● Problem set:
**a)** In the feature notes, what could be used to replace lowercase letter sequences with true ligatures on the fly?
**b)** Locate each line in the records that contains the string "text", and copy those lines.

● Selection:

============================================================

UPDATE: It may be better to use individual letters (rather than ligature
Unicode points), allowing easy capitalization and small caps. Then use
HarfBuzz::Shaper to replace lowercase letter sequences with true ligatures
on the fly.
H. Fallback glyphs (CTS 5/#56) when a desired glyph is not found in one font,
but can be found in another. This is similar to HTML when you give a font
family list in CSS. Pango might help with this.
UPDATE: This is being considered for Text::Layout, but nothing scheduled yet.
I. Support for tagged structure (CTS 17/#76 and RT 120375). At the least, don't
corrupt an existing tagged PDF file when extracting pages.
J. Adding comment fields to any object (and possibly standalone comments as
their own objects). An example would be an image object with a comment
giving the source image file, for debugging purposes).

============================================================

● Extracted data:

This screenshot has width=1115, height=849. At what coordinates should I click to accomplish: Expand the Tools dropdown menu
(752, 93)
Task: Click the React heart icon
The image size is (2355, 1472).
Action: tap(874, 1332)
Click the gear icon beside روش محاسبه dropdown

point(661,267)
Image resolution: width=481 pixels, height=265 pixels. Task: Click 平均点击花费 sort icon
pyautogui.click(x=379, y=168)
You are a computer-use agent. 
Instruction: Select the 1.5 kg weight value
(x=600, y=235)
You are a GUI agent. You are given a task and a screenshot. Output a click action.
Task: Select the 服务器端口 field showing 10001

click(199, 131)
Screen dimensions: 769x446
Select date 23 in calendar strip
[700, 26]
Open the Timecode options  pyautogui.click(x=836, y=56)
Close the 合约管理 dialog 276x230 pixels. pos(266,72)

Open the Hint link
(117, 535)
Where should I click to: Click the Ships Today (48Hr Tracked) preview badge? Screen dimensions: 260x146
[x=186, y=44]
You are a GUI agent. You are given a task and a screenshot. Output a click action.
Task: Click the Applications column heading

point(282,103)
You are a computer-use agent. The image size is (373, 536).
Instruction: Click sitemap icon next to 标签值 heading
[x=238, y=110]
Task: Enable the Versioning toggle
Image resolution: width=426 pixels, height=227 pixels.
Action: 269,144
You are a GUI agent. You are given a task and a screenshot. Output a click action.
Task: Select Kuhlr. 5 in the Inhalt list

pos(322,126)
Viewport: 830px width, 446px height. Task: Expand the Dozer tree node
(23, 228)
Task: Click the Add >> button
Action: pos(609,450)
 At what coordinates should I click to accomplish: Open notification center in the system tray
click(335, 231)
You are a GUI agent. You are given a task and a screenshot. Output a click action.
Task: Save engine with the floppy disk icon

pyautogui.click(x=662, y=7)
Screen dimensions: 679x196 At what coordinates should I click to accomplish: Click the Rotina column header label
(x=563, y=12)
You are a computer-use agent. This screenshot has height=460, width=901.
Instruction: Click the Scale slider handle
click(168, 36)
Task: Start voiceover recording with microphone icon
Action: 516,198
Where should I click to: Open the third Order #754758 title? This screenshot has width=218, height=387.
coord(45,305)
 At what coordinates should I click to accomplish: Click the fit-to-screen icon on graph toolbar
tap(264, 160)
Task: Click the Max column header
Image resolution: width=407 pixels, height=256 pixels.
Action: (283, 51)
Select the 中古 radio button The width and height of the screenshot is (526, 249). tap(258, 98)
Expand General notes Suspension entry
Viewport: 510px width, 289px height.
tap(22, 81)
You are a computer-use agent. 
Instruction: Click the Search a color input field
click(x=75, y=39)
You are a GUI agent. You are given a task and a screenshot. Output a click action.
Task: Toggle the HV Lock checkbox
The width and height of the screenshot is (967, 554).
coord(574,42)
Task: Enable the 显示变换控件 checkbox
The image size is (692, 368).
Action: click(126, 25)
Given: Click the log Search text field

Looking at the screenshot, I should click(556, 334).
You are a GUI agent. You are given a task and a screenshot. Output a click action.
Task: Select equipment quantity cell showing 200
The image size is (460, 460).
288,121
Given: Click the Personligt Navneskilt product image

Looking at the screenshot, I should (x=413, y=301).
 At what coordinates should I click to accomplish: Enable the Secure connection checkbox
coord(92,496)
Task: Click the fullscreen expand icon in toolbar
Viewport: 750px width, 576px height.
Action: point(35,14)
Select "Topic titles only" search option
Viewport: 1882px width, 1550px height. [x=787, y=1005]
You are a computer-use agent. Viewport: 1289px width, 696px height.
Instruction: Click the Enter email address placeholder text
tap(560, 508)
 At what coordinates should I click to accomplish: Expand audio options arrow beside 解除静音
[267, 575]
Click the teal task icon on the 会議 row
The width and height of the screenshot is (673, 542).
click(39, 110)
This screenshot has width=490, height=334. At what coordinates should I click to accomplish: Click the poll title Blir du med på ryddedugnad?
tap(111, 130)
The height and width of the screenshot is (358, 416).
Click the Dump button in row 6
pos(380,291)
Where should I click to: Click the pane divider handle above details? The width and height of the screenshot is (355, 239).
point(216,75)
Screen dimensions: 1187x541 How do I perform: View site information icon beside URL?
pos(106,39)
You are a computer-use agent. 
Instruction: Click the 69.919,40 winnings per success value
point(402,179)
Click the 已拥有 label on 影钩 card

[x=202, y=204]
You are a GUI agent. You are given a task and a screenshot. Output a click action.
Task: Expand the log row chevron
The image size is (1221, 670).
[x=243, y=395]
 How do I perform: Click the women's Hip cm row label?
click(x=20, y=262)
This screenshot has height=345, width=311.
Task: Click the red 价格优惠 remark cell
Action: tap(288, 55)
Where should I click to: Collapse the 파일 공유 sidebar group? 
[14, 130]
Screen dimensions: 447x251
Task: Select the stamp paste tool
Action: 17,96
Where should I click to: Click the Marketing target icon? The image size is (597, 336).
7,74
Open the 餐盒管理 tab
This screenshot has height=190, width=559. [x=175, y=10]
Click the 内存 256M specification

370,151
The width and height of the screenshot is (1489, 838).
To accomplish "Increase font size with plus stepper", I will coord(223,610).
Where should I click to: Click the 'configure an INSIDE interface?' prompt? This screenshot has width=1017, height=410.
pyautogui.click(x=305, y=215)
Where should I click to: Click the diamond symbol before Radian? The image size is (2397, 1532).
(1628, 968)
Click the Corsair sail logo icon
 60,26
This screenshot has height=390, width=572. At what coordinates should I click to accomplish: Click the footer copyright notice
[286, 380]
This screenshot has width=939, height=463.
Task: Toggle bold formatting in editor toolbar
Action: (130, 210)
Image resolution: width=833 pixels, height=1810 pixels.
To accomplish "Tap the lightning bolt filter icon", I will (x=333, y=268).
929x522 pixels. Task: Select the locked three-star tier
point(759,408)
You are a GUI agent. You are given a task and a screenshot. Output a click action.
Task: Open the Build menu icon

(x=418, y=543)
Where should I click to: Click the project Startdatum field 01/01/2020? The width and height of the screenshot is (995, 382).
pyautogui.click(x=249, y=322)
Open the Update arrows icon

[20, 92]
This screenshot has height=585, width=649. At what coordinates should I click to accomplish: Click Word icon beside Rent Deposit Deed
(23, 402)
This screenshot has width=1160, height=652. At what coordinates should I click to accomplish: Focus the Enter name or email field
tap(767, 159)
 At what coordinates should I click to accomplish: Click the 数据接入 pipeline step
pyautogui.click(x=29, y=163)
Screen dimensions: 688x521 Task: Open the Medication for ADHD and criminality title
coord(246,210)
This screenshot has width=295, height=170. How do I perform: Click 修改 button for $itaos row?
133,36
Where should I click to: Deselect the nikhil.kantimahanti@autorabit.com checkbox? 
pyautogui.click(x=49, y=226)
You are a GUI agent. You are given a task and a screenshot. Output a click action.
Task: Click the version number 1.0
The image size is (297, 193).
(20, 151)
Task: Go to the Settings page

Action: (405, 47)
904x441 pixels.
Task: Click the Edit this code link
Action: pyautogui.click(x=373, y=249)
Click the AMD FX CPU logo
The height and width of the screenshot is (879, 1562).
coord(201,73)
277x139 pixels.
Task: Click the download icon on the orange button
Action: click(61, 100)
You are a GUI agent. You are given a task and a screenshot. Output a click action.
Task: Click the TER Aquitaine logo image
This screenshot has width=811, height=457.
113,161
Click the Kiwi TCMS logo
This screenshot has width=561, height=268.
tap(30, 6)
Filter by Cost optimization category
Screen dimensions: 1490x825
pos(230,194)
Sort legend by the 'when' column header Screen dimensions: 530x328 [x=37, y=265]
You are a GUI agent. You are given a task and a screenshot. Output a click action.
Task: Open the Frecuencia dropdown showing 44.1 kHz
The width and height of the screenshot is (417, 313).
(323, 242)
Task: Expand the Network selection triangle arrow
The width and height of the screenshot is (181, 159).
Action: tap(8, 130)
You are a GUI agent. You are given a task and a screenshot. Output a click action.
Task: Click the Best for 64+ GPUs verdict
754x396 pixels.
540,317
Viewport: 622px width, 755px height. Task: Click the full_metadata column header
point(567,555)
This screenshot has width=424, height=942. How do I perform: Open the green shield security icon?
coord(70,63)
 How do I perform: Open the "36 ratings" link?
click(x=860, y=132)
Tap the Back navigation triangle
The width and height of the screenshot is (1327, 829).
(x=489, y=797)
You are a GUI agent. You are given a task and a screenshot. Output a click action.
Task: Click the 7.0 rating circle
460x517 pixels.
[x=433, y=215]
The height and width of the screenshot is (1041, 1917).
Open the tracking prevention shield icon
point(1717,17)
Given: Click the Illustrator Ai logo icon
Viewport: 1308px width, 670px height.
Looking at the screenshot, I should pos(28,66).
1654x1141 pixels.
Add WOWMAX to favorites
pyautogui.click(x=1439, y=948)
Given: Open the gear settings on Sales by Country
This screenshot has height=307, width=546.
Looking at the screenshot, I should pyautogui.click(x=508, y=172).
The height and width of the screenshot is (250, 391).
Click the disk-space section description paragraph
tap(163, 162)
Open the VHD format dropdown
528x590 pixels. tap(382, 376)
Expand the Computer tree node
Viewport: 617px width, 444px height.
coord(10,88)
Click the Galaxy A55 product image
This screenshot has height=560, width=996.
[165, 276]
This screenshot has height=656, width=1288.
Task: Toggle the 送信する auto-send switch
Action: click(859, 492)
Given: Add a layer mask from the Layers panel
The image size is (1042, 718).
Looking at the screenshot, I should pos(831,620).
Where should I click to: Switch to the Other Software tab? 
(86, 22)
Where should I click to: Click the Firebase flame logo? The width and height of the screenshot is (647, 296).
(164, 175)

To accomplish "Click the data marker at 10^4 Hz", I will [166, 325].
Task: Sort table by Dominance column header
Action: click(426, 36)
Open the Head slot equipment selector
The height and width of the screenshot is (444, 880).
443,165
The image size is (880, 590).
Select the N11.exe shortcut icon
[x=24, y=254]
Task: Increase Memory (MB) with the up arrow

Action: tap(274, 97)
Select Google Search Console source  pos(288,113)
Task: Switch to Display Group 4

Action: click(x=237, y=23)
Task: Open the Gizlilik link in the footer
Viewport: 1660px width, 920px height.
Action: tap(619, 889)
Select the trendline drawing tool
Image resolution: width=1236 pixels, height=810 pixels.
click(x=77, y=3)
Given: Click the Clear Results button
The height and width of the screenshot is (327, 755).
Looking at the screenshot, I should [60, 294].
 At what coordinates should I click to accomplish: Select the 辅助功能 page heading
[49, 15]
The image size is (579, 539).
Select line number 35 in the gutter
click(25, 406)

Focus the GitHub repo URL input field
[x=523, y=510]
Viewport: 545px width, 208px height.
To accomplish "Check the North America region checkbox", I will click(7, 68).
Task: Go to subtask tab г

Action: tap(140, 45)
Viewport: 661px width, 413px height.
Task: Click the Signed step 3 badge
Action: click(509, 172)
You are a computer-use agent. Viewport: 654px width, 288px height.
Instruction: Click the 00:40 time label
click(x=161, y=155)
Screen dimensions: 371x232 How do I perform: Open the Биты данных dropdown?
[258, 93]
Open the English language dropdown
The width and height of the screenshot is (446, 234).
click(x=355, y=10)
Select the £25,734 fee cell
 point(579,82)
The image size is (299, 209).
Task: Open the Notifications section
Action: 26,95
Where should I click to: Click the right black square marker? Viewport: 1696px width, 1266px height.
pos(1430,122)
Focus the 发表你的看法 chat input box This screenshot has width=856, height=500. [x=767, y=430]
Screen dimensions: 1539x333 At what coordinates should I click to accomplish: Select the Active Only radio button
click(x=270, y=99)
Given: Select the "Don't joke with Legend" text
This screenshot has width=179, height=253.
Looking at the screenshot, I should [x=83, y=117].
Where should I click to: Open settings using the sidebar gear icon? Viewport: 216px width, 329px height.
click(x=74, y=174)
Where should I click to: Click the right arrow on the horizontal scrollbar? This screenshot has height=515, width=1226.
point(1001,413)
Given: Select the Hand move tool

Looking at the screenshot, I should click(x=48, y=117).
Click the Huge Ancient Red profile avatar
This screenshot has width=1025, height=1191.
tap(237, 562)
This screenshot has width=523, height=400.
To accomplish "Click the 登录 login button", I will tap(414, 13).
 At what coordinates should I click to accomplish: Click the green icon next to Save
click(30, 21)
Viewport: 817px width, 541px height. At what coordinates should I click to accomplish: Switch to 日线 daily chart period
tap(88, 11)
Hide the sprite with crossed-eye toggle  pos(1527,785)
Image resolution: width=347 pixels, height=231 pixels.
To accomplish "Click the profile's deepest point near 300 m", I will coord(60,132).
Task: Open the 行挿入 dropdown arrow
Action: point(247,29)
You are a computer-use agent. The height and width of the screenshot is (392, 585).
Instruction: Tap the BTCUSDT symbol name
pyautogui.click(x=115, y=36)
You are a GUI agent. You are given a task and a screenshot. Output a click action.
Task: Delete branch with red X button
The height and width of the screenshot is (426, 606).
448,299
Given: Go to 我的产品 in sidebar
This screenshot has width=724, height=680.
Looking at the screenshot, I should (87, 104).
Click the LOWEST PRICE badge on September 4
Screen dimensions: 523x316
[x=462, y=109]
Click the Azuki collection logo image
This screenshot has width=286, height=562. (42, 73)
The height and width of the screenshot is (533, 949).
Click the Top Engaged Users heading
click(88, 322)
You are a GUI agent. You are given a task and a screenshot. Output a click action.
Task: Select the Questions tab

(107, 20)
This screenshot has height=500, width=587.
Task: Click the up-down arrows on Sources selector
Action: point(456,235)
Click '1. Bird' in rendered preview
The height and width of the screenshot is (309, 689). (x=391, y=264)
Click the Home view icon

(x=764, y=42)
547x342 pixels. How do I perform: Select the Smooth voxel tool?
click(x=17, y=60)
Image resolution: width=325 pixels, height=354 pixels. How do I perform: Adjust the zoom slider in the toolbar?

============================================================

● Answers to the exercise:
**a)** HarfBuzz::Shaper

**b)**
Given: Click the log Search text field
Instruction: Click the Enter email address placeholder text
Given: Select the "Don't joke with Legend" text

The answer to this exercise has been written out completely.